# Introduction à xarray

https://docs.xarray.dev/en/stable/index.html

xarray (formerly xray) is an open source project and Python package that makes working with labelled multi-dimensional arrays simple, efficient, and fun!

Xarray introduces labels in the form of dimensions, coordinates and attributes on top of raw NumPy-like arrays, which allows for a more intuitive, more concise, and less error-prone developer experience. The package includes a large and growing library of domain-agnostic functions for advanced analytics and visualization with these data structures.

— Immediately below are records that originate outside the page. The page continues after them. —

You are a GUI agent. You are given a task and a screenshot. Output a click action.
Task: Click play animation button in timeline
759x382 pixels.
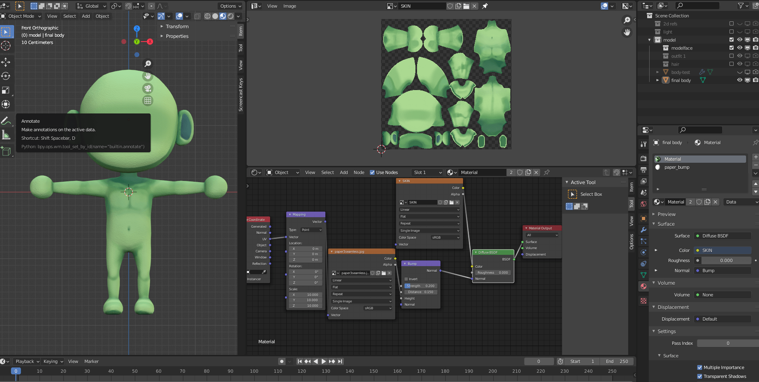323,361
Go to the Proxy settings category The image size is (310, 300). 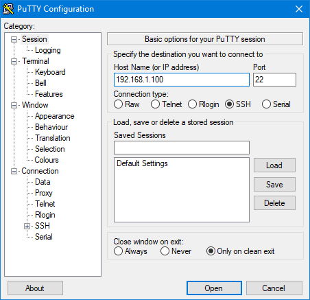click(x=44, y=193)
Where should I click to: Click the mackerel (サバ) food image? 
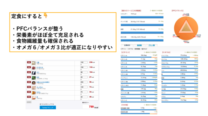pos(33,72)
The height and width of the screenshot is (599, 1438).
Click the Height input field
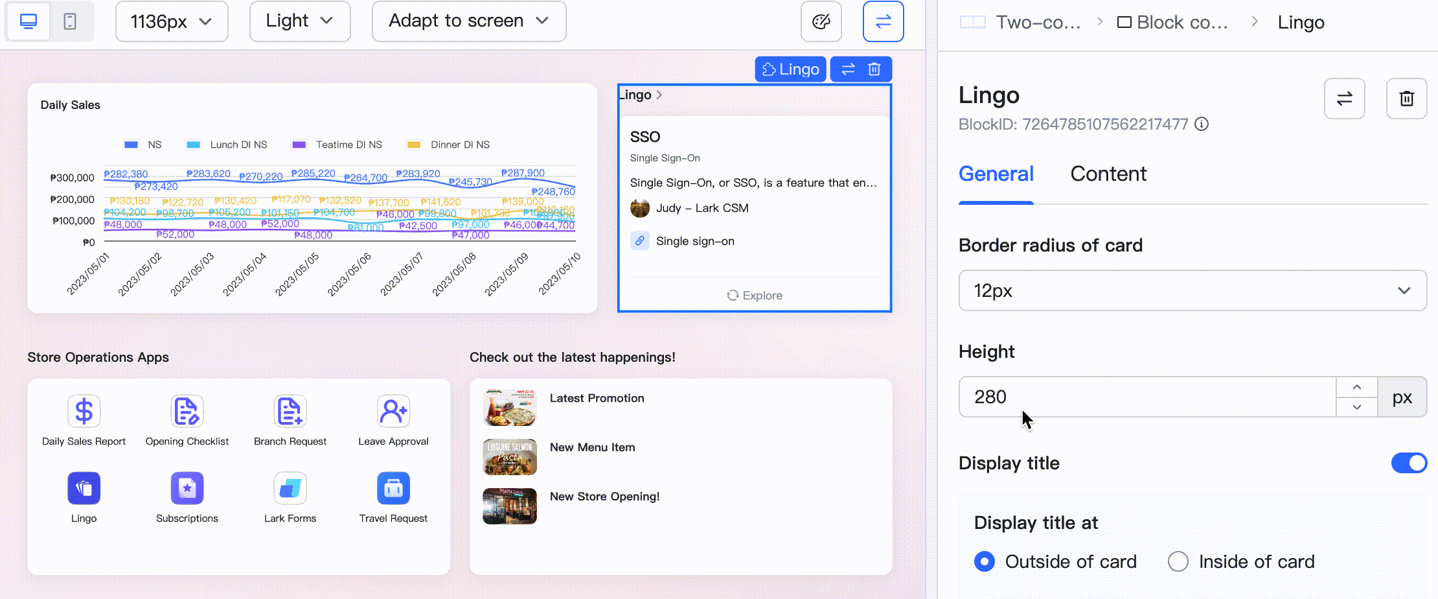pos(1147,397)
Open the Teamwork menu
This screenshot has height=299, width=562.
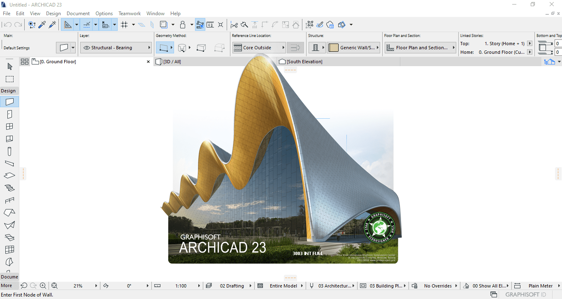point(130,14)
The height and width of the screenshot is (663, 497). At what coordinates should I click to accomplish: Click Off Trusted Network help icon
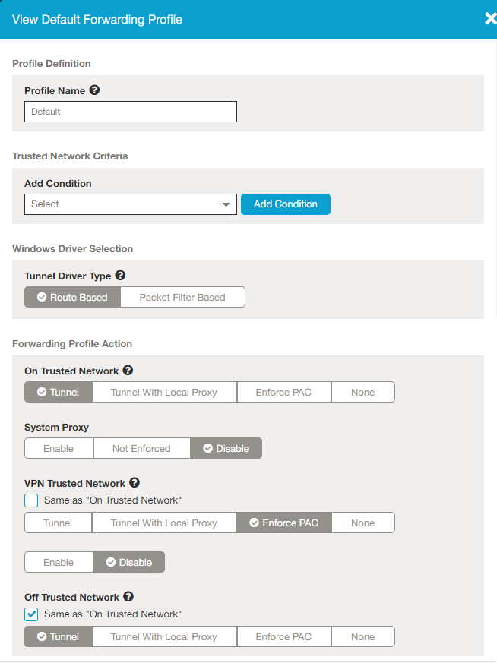point(128,597)
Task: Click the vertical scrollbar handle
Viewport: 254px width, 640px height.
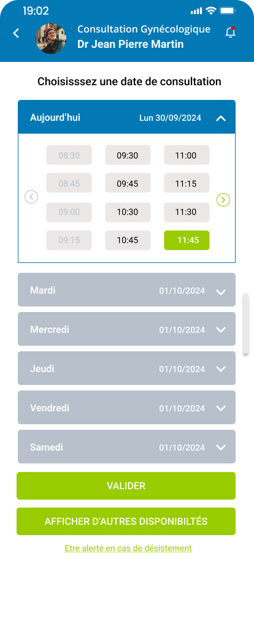Action: point(245,323)
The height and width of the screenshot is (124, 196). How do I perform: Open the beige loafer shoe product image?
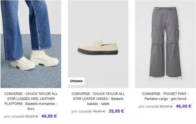point(98,44)
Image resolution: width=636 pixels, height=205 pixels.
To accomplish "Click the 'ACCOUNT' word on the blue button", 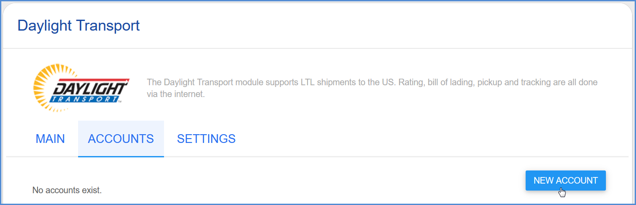I will click(x=578, y=181).
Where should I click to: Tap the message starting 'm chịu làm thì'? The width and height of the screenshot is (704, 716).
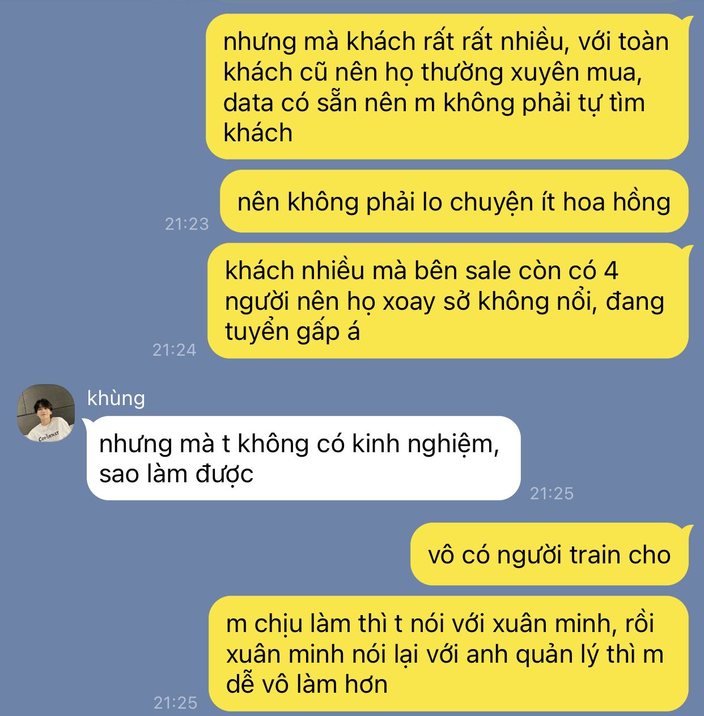(449, 654)
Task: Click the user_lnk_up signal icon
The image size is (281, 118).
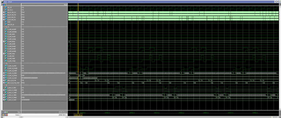Action: pyautogui.click(x=5, y=24)
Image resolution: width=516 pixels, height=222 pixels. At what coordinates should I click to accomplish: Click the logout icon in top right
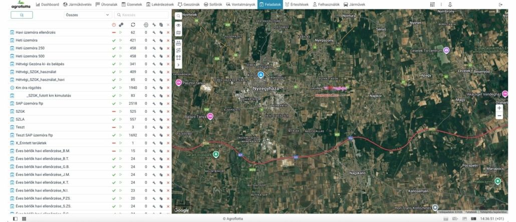coord(500,5)
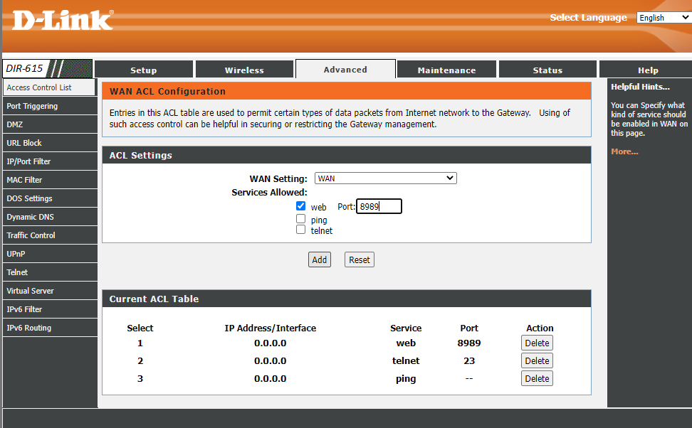
Task: Remove the ping ACL entry
Action: pyautogui.click(x=537, y=378)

Xarray is inspired by and borrows heavily from pandas, the popular data analysis package focused on labelled tabular data. It is particularly tailored to working with netCDF files, which were the source of xarray’s data model, and integrates tightly with dask for parallel computing.

You can first have a look at the following slides if you want to get a grasp of xarray

https://fabienmaussion.info/acinn_xarray_workshop/#/

In [None]:
!pip install xarray

## 1) xarray for labelled multidimensionnal data & relationship with numpy

Let's load an image using numpy

In [None]:
import numpy as np
import skimage.data
import xarray as xr
from matplotlib import pyplot as plt

In [None]:
cat = skimage.data.chelsea()

In [None]:
plt.imshow(cat)
plt.show()

Let's transform it into an xarray.

As you can see, it "wraps" a numpy array and allows you to name dimensions.

In [None]:
cat = xr.DataArray(data=cat, dims=["y", "x", "band"])

In [None]:
cat

Using xarray:

    Data stored as a Numpy arrays.
    Dimensions do have a name.
    The coordinates of each of the dimensions can represent geographical coordinates, categories, dates, ... instead of just an index.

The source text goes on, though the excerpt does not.